PT Prachuap beat Buriram United after draw 1–1 on the extra time and won 8–7 on penalty shoot-out. It is the first ever penalty shoot-out in the final round of this tournament. This is first time champion for PT Prachuap.

Calendar

Results
Note: T1: Clubs from Thai League 1; T2: Clubs from Thai League 2; T3: Clubs from Thai League 3; T4: Clubs from Thai League 4.

First qualification round
There were 19 clubs from 2019 Thai League 3 and 23 clubs from 2019 Thai League 4 have signed to first qualifying in 2019 Thai League cup. This round had drawn on 14 February 2019.

Northern region
The qualifying round would be played in northern region featuring 5 clubs from the 2019 Thai League 4 Northern Region and 3 clubs from the 2019 Thai League 3 Upper Region.

Northeastern region
The qualifying round would be played in northeastern region featuring 4 clubs from the 2019 Thai League 4 Northeastern Region and 2 clubs from the 2019 Thai League 3 Upper Region.

Eastern region
The qualifying round would be played in eastern region featuring 4 clubs from the 2019 Thai League 4 Eastern Region and 2 clubs from the 2019 Thai League 3 Upper Region.

Western region
The qualifying round would be played in western region featuring 3 clubs from the 2019 Thai League 4 Western Region, 2 clubs from 2019 Thai League 3 Upper Region, and 1 club from the 2019 Thai League 3 Lower Region.

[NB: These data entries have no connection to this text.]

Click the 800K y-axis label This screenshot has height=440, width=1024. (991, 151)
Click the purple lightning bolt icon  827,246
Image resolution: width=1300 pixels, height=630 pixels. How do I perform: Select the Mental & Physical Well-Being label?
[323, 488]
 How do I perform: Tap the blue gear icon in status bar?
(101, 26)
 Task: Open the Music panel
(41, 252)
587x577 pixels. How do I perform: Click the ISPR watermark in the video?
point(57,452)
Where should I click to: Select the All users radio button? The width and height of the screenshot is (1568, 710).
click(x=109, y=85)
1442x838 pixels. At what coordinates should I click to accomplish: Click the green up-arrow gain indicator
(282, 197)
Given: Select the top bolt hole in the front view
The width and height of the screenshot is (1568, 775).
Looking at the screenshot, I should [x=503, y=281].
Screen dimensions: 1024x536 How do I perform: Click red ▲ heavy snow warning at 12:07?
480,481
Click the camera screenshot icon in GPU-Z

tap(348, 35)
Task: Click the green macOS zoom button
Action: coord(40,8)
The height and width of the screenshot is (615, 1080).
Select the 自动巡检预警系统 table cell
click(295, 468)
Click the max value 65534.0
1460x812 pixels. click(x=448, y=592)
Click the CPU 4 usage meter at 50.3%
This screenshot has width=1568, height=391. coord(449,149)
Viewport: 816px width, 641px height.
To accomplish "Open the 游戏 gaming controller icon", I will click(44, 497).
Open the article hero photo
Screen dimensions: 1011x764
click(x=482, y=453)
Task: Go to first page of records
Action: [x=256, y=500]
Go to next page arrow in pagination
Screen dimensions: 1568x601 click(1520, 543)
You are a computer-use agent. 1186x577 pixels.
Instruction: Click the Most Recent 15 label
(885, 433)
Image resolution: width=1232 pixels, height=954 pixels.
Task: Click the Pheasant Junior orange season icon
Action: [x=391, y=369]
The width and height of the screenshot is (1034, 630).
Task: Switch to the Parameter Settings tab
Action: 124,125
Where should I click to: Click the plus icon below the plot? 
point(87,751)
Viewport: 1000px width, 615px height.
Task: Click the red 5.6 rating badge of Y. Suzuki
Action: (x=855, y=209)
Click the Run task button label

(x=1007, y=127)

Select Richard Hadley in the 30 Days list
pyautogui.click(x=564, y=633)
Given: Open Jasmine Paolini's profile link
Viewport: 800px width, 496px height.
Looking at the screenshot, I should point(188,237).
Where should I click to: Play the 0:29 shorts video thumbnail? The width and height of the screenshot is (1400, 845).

Bangkok metropolitan region
The qualifying round would be played in Bangkok metropolitan region featuring 2 clubs from the 2019 Thai League 4 Bangkok Metropolitan Region, 1 club from 2019 Thai League 3 Upper Region, and 3 clubs from the 2019 Thai League 3 Lower Region.

Southern region
The qualifying round would be played in southern region featuring 7 clubs from the 2019 Thai League 4 Southern Region and 5 clubs from the 2019 Thai League 3 Lower Region.

Second qualification round
The second qualifying round would be featured by 21 clubs which were the winners of first qualification round and the new entries including 2 clubs from 2019 Thai League 3 and 5 clubs from 2019 Thai League 4.

Northern region
The second qualifying round would be played in northern region featured by 3 clubs which were the winners of first qualification round, 2 clubs from the 2019 Thai League 4 Northern Region, and 1 club from the 2019 Thai League 3 Upper Region.

Northeastern region
The second qualifying round would be played in northeastern region featured by 3 clubs which were the winners of first qualification round and 1 club from the 2019 Thai League 4 Northeastern Region.

Eastern region
The second qualifying round would be played in eastern region featured by 3 clubs which were the winners of first qualification round and 1 club from the 2019 Thai League 4 Eastern Region.

Western region
The second qualifying round would be played in western region featured by 3 clubs which were the winners of first qualification round and 1 club from the 2019 Thai League 3 Upper Region.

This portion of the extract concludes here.